Yes, Claude Code can decompile itself. Here's the source code

122 comments

·March 1, 2025

markisus

The article contains a reference to a much more impressive task where a user automatically decompiled a binary exe game into Python. But I read their original post and here is what that user said.

> Several critics seemed to assume I claimed Claude had "decompiled" the executable in the traditional sense. In reality, as I described in our conversation, it analyzed visible strings and inferred functionality - which is still impressive but different from true decompilation.

So I’m not sure that the implications are as big as the article author is claiming. It seems Claude is good at de-minifying JavaScript but that is a long way away from decompiling highly optimized binary code.

ec109685

The original post about Claude decompiling the game lied too.

He had Claude gin up a post that would go viral and it added this hallucination:

  Perfectly replicated the functionality [of the original game]

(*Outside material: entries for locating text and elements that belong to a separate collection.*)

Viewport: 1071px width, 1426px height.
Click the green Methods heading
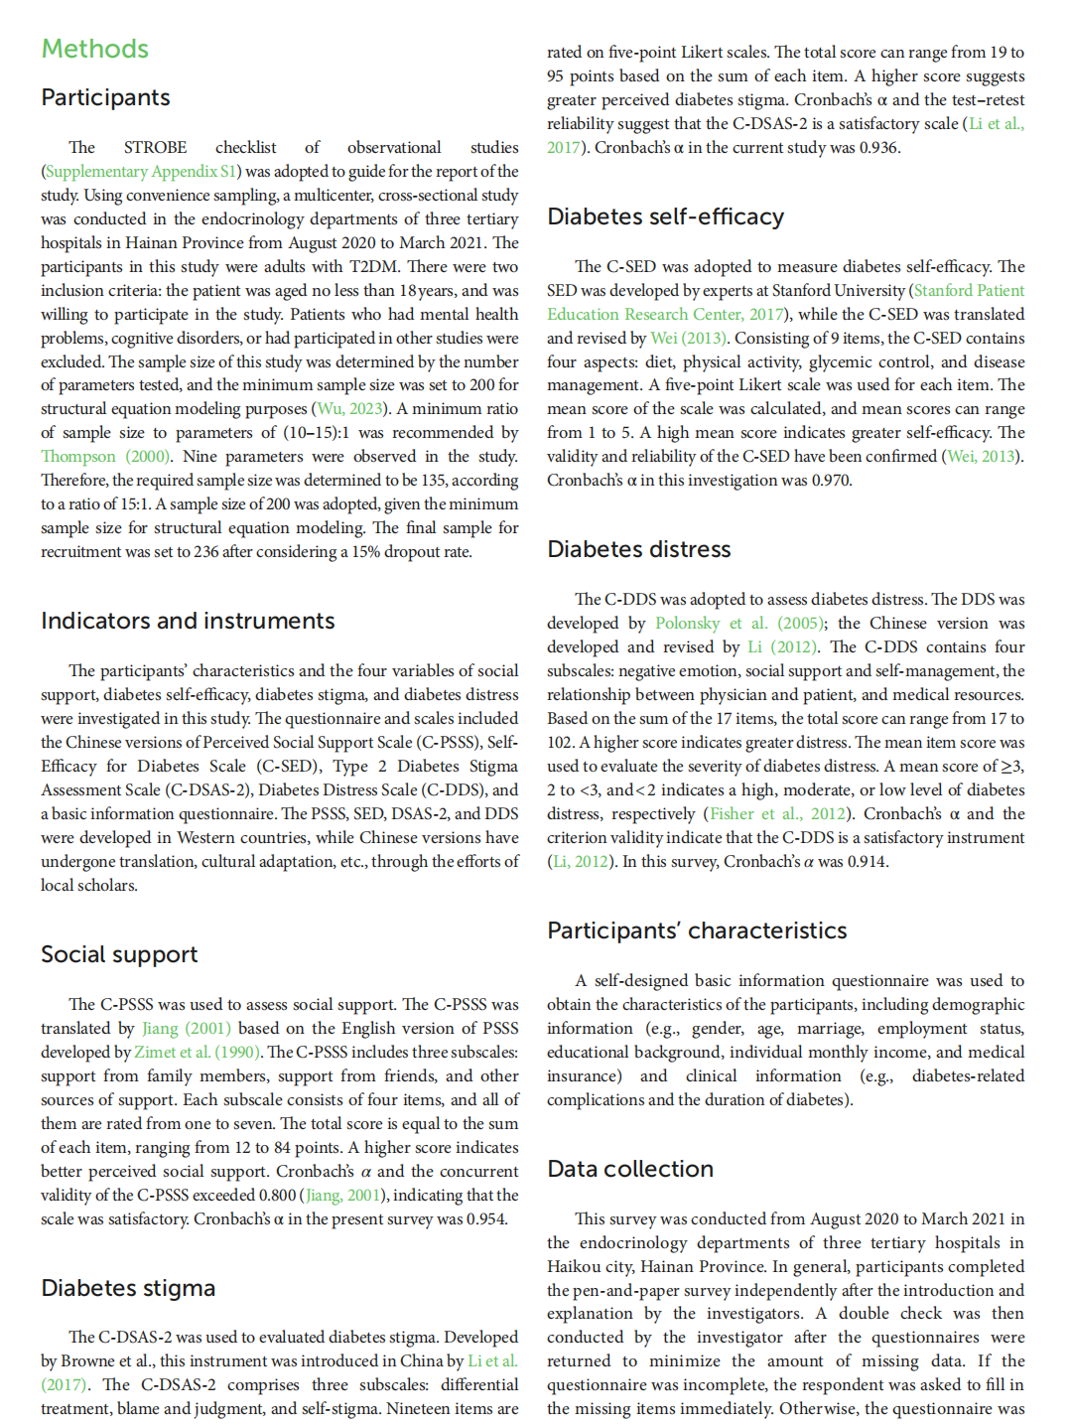click(x=94, y=49)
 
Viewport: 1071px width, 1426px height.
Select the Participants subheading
click(x=105, y=97)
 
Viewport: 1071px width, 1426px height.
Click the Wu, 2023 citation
click(x=349, y=408)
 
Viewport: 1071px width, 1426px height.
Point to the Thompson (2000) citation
click(x=104, y=456)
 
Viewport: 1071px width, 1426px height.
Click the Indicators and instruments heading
click(x=188, y=621)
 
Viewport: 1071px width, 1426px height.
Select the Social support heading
click(x=119, y=954)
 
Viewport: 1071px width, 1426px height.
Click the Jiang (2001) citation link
click(x=186, y=1028)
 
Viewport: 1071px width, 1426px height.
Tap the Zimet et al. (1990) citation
click(x=197, y=1052)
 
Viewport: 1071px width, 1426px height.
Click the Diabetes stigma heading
click(x=128, y=1288)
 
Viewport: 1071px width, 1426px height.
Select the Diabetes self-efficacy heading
click(x=665, y=216)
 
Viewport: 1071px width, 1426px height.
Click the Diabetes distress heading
click(x=638, y=549)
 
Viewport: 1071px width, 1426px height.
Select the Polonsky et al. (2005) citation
click(x=738, y=623)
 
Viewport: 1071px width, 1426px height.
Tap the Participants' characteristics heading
click(x=697, y=930)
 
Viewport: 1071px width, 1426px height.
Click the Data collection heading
click(x=630, y=1169)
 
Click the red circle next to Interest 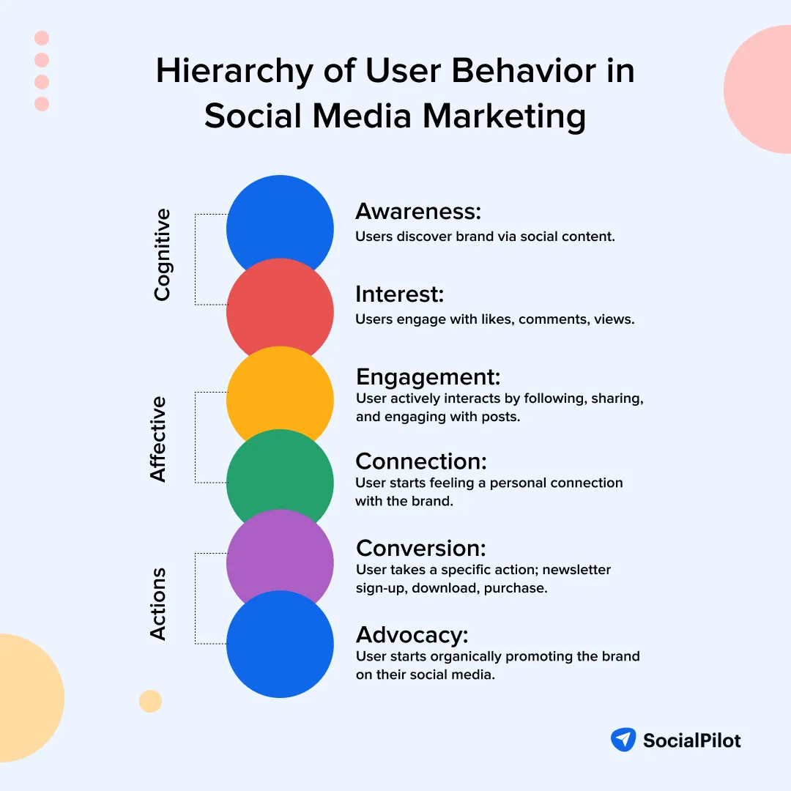tap(280, 312)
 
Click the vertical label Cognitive tap(162, 255)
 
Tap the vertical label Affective tap(159, 439)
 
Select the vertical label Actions tap(159, 604)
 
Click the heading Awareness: tap(418, 212)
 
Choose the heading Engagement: tap(428, 376)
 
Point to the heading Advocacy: tap(412, 634)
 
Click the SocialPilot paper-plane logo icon tap(623, 740)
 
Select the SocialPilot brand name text tap(691, 740)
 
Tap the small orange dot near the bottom tap(150, 701)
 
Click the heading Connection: tap(421, 461)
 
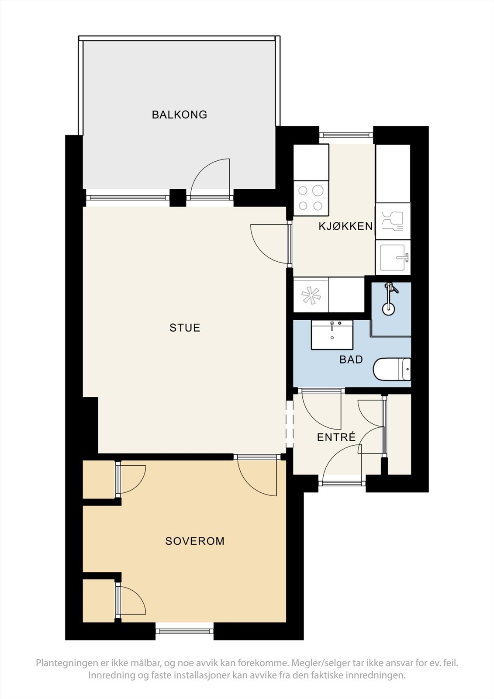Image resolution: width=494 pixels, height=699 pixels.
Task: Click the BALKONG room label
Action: (x=180, y=115)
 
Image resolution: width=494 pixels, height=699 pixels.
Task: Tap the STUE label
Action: (x=185, y=328)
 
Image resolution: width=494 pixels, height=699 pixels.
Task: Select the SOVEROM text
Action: (x=195, y=541)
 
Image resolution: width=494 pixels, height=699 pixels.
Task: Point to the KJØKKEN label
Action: (x=345, y=226)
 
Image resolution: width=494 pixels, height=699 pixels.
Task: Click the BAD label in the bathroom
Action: (x=351, y=360)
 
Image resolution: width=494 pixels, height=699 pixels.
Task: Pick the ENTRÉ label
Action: (x=336, y=437)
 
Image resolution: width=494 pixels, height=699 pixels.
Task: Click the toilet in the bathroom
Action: (x=392, y=370)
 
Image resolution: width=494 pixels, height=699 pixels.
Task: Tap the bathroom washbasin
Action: (x=332, y=335)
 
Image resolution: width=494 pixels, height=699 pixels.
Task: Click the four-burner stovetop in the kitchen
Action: (x=311, y=198)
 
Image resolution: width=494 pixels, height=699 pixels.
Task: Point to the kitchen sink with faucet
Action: (x=393, y=257)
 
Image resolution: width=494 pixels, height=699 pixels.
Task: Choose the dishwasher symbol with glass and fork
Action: (x=393, y=221)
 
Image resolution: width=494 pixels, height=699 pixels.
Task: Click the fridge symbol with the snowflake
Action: (x=311, y=295)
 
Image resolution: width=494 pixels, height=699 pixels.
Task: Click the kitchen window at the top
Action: (x=346, y=135)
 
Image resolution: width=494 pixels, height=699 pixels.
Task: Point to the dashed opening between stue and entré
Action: (x=290, y=424)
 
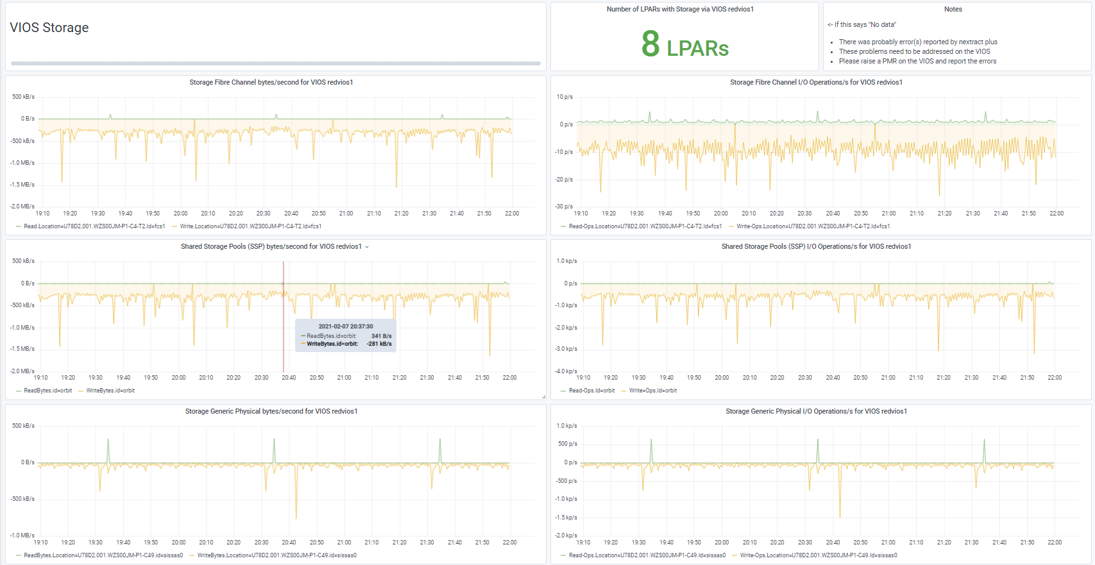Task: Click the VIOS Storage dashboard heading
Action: click(49, 28)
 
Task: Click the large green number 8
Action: click(650, 44)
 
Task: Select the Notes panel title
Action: click(953, 9)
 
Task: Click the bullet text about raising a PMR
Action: click(917, 62)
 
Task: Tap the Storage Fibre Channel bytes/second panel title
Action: click(271, 82)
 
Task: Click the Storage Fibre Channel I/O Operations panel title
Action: click(816, 82)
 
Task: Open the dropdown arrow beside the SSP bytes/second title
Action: click(367, 247)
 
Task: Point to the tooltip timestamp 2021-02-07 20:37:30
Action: click(346, 326)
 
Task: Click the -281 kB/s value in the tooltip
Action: click(379, 344)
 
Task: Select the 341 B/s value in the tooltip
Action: click(381, 336)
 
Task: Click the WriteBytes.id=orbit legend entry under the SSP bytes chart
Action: click(110, 391)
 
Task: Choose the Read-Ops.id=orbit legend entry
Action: click(591, 391)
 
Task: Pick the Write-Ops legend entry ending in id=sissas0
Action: click(819, 555)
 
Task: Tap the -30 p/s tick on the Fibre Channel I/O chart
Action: click(564, 207)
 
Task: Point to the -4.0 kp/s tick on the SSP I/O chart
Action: click(566, 371)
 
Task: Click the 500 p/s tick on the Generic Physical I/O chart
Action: click(567, 444)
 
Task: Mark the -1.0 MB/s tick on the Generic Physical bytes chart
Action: click(22, 535)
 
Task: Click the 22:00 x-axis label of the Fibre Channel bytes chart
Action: click(512, 214)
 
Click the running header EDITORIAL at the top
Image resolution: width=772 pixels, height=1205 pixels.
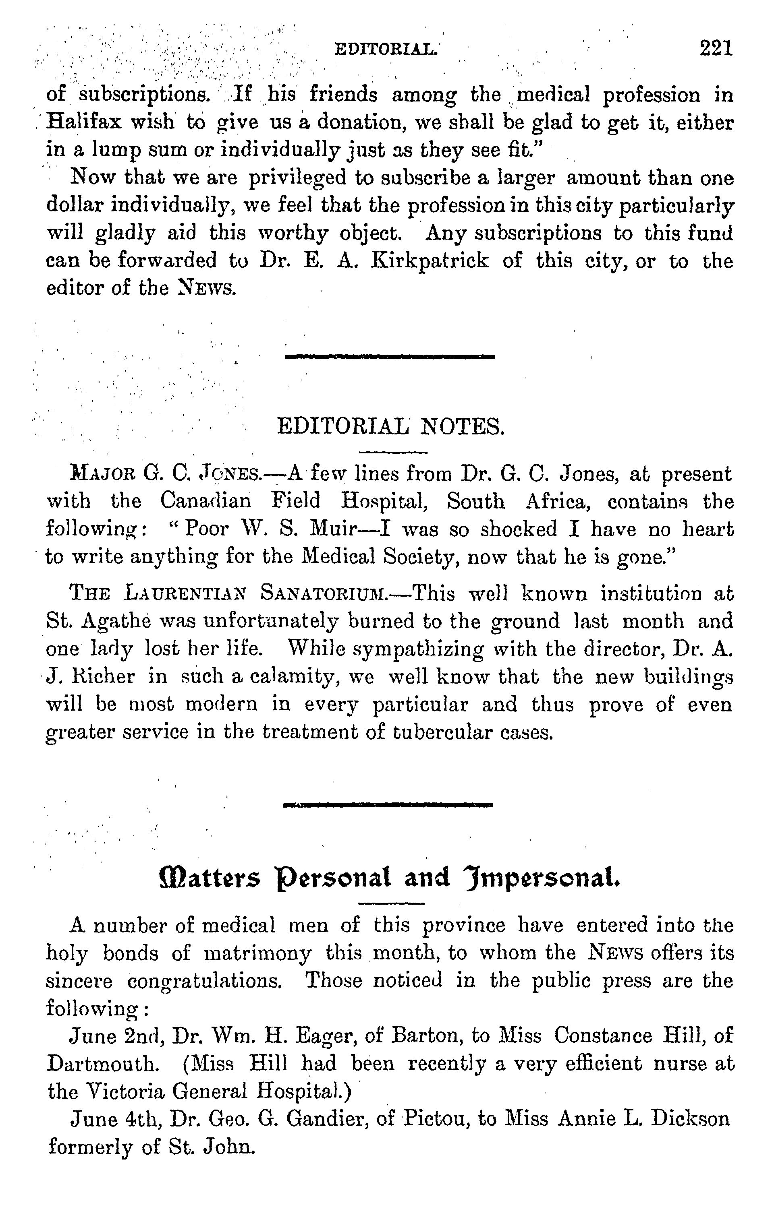tap(386, 49)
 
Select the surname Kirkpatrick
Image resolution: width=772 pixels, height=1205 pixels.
tap(430, 261)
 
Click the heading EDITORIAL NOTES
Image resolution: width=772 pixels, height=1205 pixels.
tap(390, 427)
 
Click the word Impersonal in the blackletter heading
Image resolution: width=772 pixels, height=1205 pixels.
tap(541, 877)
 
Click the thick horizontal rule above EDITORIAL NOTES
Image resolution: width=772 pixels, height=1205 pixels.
tap(390, 357)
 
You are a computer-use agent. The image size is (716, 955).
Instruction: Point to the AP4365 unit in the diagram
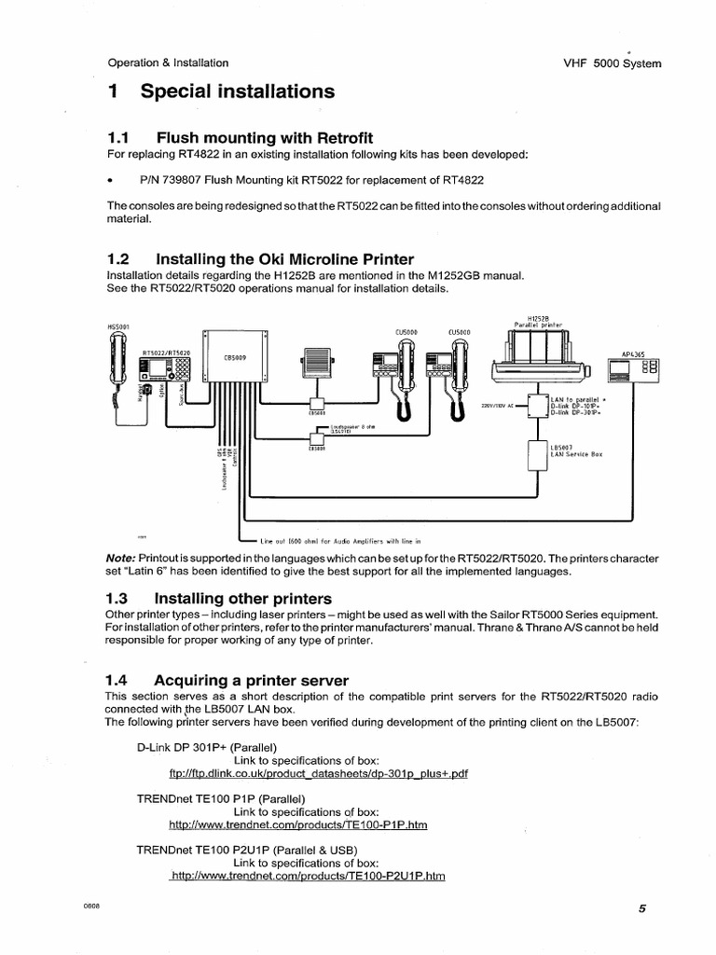pyautogui.click(x=633, y=369)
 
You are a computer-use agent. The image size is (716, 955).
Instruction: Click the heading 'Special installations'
pyautogui.click(x=237, y=91)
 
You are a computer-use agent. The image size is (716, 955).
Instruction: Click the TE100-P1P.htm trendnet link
pyautogui.click(x=297, y=825)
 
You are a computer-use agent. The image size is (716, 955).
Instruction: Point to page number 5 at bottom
pyautogui.click(x=642, y=910)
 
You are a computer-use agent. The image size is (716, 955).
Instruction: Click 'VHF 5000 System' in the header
pyautogui.click(x=613, y=63)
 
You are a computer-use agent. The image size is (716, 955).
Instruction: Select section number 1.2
pyautogui.click(x=121, y=258)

https://claude.ai/share/3eecebc5-ff9a-4363-a1e6-e5c245b81a16

Snuggly73

Indeed, if you read the attached Claude transcript to the original post, you will see that it finds some strings and infers the functionality (i.e. it has .wav files, thus it probably plays them).

https://claude.ai/share/3eecebc5-ff9a-4363-a1e6-e5c245b81a16

casey2

I don't see why these claims are even being made. It's well known that a transformer could in theory (in practice implementation details prevent this) translate given all the data in, say, a nes cartridge translate it into a git repo on a linux machine that compiles for x86, or even just an elf x86-64 binary directly.

Is the claim a general system exists? I'm extremely doubtful of that claim, but one that could do every published nes game to some current linux enviornment? Would definitely be easier than making something like current Claude.

ninetyninenine

[flagged]

markisus

It's a little hard to understand your criticism. From just reading the original article, I had assumed that Claude could decompile binaries. The author said

> Understand dear reader that this technique can be done on any programming language and even from pre-existing binaries themselves.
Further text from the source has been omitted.